Duduk di depan kotak besi besar yang di dalam kotak itu masih terdapat kotak2 kecil lagi, yang digunakan siswa untuk menyimpan keperluan2 sekolah mereka (buku,tas,etc) sekarang sudah tidak ada lagi isi apapun di dalam sana. Aku duduk dengan panasnya terik matahari yang membuat suhu di tubuhku ini semakin panas, sehingga cairan tubuhku pun keluar sedikit demi sedikit. Melihat segerombolan siswa yang mempersiapkan diri untuk meninggalkan sekolah yang sudah digunakan untuk masa pembelajaran selama 6,5 tahun itu. Akupun mengabaikan mereka yang masih berada dalam koridor, aku hanya tinggal berdua saja dengan temanku. Ya... Aku menanti pangeranku datang menghampiriku. Hanya beberapa menit aku menantinya, lalu ia pun hadir dengan seorang temanku yang lain. Rasa hatiku ini berbeda sebelum dan sesudah bertemu dia. Setelah beberapa senjang kami tidak bertemu, moment itulah kami bertemu. Aku ingin memberi tahunya pada saat itu, bahwa... Aku Rindu Padamu :') (dalam hati ku berkata).

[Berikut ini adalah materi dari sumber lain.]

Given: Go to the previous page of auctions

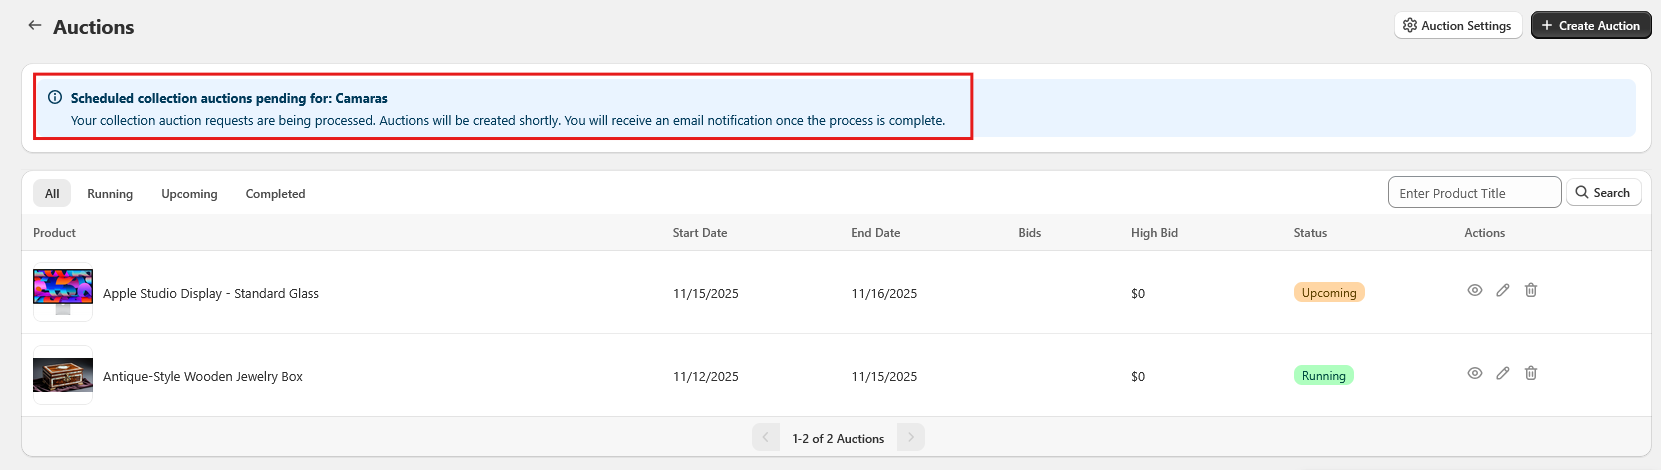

Aku hanya bisa malu2 jika bertemu dengan pangeranku itu. Entah bagaimana bisa aku seperti itu. Padahal kami sering bertemu, hehe. Lalu kami berduapun akhirnya jalan berdua menuju tempat dimana itulah gerbang perpisahan kami, tetapi kami melewati beberapa tempat sebelum kami berpisah di tempat itu.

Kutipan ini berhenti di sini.